■ EXERCISE:
A complete and exact copy of the data below is required.

==== RECORDS TO USE

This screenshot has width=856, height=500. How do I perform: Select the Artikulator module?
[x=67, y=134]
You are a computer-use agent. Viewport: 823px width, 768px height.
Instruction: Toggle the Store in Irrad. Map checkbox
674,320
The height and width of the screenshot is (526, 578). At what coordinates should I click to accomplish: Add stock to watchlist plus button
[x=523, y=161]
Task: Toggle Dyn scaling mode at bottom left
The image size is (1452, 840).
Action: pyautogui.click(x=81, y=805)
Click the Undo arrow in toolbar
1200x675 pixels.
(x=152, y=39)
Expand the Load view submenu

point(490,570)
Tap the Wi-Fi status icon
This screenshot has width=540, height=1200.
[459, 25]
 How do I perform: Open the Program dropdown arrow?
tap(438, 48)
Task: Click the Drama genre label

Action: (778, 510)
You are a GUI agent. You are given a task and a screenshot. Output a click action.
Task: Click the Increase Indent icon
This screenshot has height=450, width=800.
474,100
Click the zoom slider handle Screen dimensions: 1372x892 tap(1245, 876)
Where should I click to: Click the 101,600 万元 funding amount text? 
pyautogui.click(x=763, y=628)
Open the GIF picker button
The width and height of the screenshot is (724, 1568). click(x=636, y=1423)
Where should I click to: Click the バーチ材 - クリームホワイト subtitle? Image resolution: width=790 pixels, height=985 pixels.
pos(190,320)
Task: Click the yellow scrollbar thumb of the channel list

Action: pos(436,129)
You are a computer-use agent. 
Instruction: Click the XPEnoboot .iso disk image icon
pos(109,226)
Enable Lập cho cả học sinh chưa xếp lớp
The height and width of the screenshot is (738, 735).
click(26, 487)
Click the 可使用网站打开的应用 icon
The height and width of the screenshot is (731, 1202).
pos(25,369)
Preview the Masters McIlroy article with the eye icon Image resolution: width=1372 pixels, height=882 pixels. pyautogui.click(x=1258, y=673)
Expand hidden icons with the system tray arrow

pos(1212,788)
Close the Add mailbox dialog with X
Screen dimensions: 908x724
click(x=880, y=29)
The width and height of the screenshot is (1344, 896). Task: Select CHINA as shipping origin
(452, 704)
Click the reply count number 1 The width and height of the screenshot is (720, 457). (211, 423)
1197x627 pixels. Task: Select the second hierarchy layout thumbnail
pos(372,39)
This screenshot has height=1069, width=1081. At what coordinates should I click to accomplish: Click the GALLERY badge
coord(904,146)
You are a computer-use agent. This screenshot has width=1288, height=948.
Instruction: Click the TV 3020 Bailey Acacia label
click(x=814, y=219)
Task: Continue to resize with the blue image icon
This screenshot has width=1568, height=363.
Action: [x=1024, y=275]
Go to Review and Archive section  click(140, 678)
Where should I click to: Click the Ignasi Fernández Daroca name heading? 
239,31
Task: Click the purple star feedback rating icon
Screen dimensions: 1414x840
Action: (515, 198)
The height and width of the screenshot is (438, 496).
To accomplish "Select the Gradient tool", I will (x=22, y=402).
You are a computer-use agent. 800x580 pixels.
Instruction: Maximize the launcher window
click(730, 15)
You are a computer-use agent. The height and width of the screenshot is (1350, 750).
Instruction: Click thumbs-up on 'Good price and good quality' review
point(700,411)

========

■ REPLY TO THE EXERCISE:
This screenshot has width=856, height=500. How do I perform: Select the Artikulator module?
[x=67, y=134]
You are a computer-use agent. Viewport: 823px width, 768px height.
Instruction: Toggle the Store in Irrad. Map checkbox
674,320
The height and width of the screenshot is (526, 578). At what coordinates should I click to accomplish: Add stock to watchlist plus button
[x=523, y=161]
Task: Toggle Dyn scaling mode at bottom left
The image size is (1452, 840).
Action: pyautogui.click(x=81, y=805)
Click the Undo arrow in toolbar
1200x675 pixels.
(x=152, y=39)
Expand the Load view submenu

point(490,570)
Tap the Wi-Fi status icon
This screenshot has width=540, height=1200.
[459, 25]
 How do I perform: Open the Program dropdown arrow?
tap(438, 48)
Task: Click the Drama genre label

Action: (778, 510)
You are a GUI agent. You are given a task and a screenshot. Output a click action.
Task: Click the Increase Indent icon
This screenshot has height=450, width=800.
474,100
Click the zoom slider handle Screen dimensions: 1372x892 tap(1245, 876)
Where should I click to: Click the 101,600 万元 funding amount text? 
pyautogui.click(x=763, y=628)
Open the GIF picker button
The width and height of the screenshot is (724, 1568). click(x=636, y=1423)
Where should I click to: Click the バーチ材 - クリームホワイト subtitle? Image resolution: width=790 pixels, height=985 pixels.
pos(190,320)
Task: Click the yellow scrollbar thumb of the channel list

Action: pos(436,129)
You are a computer-use agent. 
Instruction: Click the XPEnoboot .iso disk image icon
pos(109,226)
Enable Lập cho cả học sinh chưa xếp lớp
The height and width of the screenshot is (738, 735).
click(26, 487)
Click the 可使用网站打开的应用 icon
The height and width of the screenshot is (731, 1202).
pos(25,369)
Preview the Masters McIlroy article with the eye icon Image resolution: width=1372 pixels, height=882 pixels. pyautogui.click(x=1258, y=673)
Expand hidden icons with the system tray arrow

pos(1212,788)
Close the Add mailbox dialog with X
Screen dimensions: 908x724
click(x=880, y=29)
The width and height of the screenshot is (1344, 896). Task: Select CHINA as shipping origin
(452, 704)
Click the reply count number 1 The width and height of the screenshot is (720, 457). (211, 423)
1197x627 pixels. Task: Select the second hierarchy layout thumbnail
pos(372,39)
This screenshot has height=1069, width=1081. At what coordinates should I click to accomplish: Click the GALLERY badge
coord(904,146)
You are a computer-use agent. This screenshot has width=1288, height=948.
Instruction: Click the TV 3020 Bailey Acacia label
click(x=814, y=219)
Task: Continue to resize with the blue image icon
This screenshot has width=1568, height=363.
Action: [x=1024, y=275]
Go to Review and Archive section  click(140, 678)
Where should I click to: Click the Ignasi Fernández Daroca name heading? 
239,31
Task: Click the purple star feedback rating icon
Screen dimensions: 1414x840
Action: (515, 198)
The height and width of the screenshot is (438, 496).
To accomplish "Select the Gradient tool", I will (x=22, y=402).
You are a computer-use agent. 800x580 pixels.
Instruction: Maximize the launcher window
click(730, 15)
You are a computer-use agent. The height and width of the screenshot is (1350, 750).
Instruction: Click thumbs-up on 'Good price and good quality' review
point(700,411)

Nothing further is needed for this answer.